3.) This partnership will consist of corporations, non-profits, and foundations to start and fund the Pittsburgh Minority Economic Development Partnership. It will be modeled after the Philadelphia Development Partnership.

4.) Similar to the Philadelphia model, this program will contain a peer group lending and counseling program. Entrepreneurs can become members of peer groups with other minority and micro business owners. Those groups will provide peer counseling services to all group members.

5.) Peer groups will also oversee a micro loan program, with peer group members eligible to apply for loans from $500 to $5000 through the partnership’s capital fund. Individual members make loan requests through their peer group and the group as a whole decides whether or not to approve a loan.

6.) Finally, the Partnership will also have a Small Business Loan Program which will provide loans ranging from $5,000 to $25,000. This program will be available to entrepreneurs regardless of whether they are participating in a peer group. However, unlike the peer loan program, these loans will require a credit check and collateral, with loan decisions made by a Partnership business development consultant.

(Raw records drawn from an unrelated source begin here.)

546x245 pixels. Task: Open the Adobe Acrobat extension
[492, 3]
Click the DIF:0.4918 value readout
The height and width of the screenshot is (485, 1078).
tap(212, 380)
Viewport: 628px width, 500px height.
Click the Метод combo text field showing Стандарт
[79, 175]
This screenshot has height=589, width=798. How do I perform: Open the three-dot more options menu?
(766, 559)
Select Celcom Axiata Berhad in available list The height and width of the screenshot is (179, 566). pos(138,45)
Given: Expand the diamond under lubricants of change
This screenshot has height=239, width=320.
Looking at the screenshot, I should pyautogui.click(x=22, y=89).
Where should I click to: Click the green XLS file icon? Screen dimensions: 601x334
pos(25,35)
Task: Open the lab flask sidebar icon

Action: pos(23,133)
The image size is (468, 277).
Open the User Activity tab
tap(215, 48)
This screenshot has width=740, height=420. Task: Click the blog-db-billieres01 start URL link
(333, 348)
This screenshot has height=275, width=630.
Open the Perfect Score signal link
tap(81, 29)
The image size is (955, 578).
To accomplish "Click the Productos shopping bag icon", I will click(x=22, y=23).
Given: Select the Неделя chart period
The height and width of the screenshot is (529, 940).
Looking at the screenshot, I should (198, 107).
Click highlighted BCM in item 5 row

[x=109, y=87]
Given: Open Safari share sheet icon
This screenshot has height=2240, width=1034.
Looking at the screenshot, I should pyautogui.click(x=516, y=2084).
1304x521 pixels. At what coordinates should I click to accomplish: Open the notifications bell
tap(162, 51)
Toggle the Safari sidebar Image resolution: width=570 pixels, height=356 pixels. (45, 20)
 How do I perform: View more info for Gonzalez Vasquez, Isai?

7.) In all, the Pittsburgh Minority Economic Development Partnership will provide the following:
Access to capital
Business skills training
Technology training
Internet strategy workshops
Business seminars
Business counseling
Mentoring & Networking opportunities

Kiva demonstrates that you don't need to be mayor to implement a micro-financing scheme. The funding could come from members of the Burgh Diaspora, who might be interested in providing loans to start-ups in their old neighborhood. Frontline/World interviewed a woman who lived in Kenya and asked her motivation to loan money through Kiva:

A big motivation for me is that, with Kiva, the money goes directly to the people. There’s no middleman. I’ve lived there [in Kenya]; I know the country. I don’t go back as often as I should, but I still can tell Antonio: “You know, this definitely makes sense,” or “I can see why people from this region are asking for loans.”

In this case we can see distance-trust in action. Kiva also highlights the inefficiencies of the Silicon Valley model for funding start-ups. International remittances have long followed familial networks and now Kiva is revealing the potential of innovations in social software. I've been toying with versions of this idea for the Burgh Diaspora and 2008 is a year for action. Paging Mark DeSantis...


Mark Rauterkus said...

Kiva, I once heard, was going to do a US version. I have talked about this in the past with various people in a one-on-one way.

Kiva is very good.

I proposed that the bloggers do a fund-raiser and raise money for KIVA. They didn't choose that as a target, sadly.

A Kiva Burgh would be great.

Let's get with the TalkShoe folks and hold a 24-hour talk-a-thon on the idea. I'll do an hour.

joe said...

There's another part of the equation that I discussed in an earlier e-mail exchange with Jim, and it concerns the mechanism of reconnecting with the diaspora for this type of effort.

My high school graduating class created our own social networking site using the Ning platform ( to begin planning our 20th reunion (taking the lead from the class ahead of us). It has been a huge success. Our class was 550 people, and in just one month we have reconnected with 180 (about half living locally still, the others spread out in 25+ states).

We're using the site to plan our reunion (and have fun remembering old times and being a little goofy), but we're also aware of our collective ability to do some good.

Also, as Jim mentioned in an e-mail, the co-founder of Kiva is a '96 grad of North we've got that going for us.